The failure to better integrate housing and transportation policy in the mega-event development years was a lost opportunity, she reflected: “In this same period, we have a housing policy that puts a development like the MCMV Jesuítas [housing complex], for example, six kilometers from Santa Cruz, the nearest consolidated area. At the point that ITDP was conducting research [on this], the housing development was 1.5 kilometers from the nearest bus stop. Forget a train station—a bus stop!” She added that this isolation risked setting up the housing complex to be “a ghetto,” exacerbating social inequalities.

Percentage of people who spend more than one hour commuting to work. In Japeri, 47% work in Rio, and 54% have a commute more than one hour. Map by Casa Fluminense.

Beyond evictions, Linke stressed that recent transportation projects have failed to address other current housing and employment trends: “We continue pushing the city into the West Zone—pushing housing to the West Zone, not necessarily new opportunities, not necessarily jobs.” She pointed out that Planning Area 5, the part of the municipality that is furthest from downtown Rio, accounts for 27% of housing but only 8% of jobs. In contrast, Planning Area 1, which encompasses downtown Rio and the Port Zone, accounts for 4% of housing but 38% of jobs. She described this scenario as “a problem that starts in the area of housing but actually ends up becoming a problem of mobility.” Instead of developing costly transport routes that require workers to spend hours commuting, Linke advocated for developing opportunities in concentrated West Zone areas or other municipalities in the metropolitan region.

Then, there is the issue of affordability. Pereira presented data showing that daily commutes requiring just a single bus or BRT ride takes up 43% of the lowest decile of incomes. That percentage increases if a commute involves the train or the subway, because those ticket prices are not integrated. As transportation costs increased over recent years—beyond the rate of inflation, as Juciano Rodrigues noted—ridership on bus and BRT lines dropped, digging the remaining bus companies into an ever-deeper financial hole.
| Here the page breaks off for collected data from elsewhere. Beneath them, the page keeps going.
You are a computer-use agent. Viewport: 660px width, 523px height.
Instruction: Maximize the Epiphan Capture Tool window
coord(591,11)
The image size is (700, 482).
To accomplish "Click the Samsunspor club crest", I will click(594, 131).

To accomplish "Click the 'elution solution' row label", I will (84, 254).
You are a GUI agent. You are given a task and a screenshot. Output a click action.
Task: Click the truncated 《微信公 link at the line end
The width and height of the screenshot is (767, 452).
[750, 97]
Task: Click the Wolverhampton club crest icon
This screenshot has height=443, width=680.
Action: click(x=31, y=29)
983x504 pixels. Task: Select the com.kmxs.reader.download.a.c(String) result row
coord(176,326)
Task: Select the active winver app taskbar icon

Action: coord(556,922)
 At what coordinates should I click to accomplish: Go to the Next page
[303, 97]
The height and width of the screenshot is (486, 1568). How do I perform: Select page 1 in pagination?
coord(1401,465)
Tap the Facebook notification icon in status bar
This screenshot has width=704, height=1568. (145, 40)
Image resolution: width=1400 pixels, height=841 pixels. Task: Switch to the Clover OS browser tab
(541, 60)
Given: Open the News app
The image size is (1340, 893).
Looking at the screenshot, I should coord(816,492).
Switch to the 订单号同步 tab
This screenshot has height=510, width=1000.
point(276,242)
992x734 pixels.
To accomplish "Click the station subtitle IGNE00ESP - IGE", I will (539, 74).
Increasing unaffordability and decreasing ridership suggests that the low-income population’s access to jobs and schools may have diminished even more in the 2014-2017 period than the amount captured in Pereira’s study.

Concluding thoughts

Rodrigues made it clear that the other World Cup host cities across Brazil had made similarly ambitious plans with some disastrous results. He outlined how only a fraction of the R$8 billion set aside for transportation developments across 11 host cities was actually spent, even while several of the implemented projects cost more than the budgeted amount due to corruption and delays. The researcher concluded that in contrast to the lofty claims made in the mega-event legacy discourse, the new transportation infrastructure “reproduced a model of urban development that was segregated, fragmented, and exclusionary.”

In response to an audience member who suggested the research findings about continued inequalities were nothing new, Pereira observed that “it’s a paradox” because “we’ve been saying the same things for 30 or 40 years” but the government “continues to implement investments that reinforce inequalities.” Instead, government officials—whether municipal, state, or federal—would do well to incorporate the type of methodology modeled by Pereira’s research, sponsoring independent research for impact projections and assessments, and sharing these findings publicly to increase accountability for projects that claim to transform society.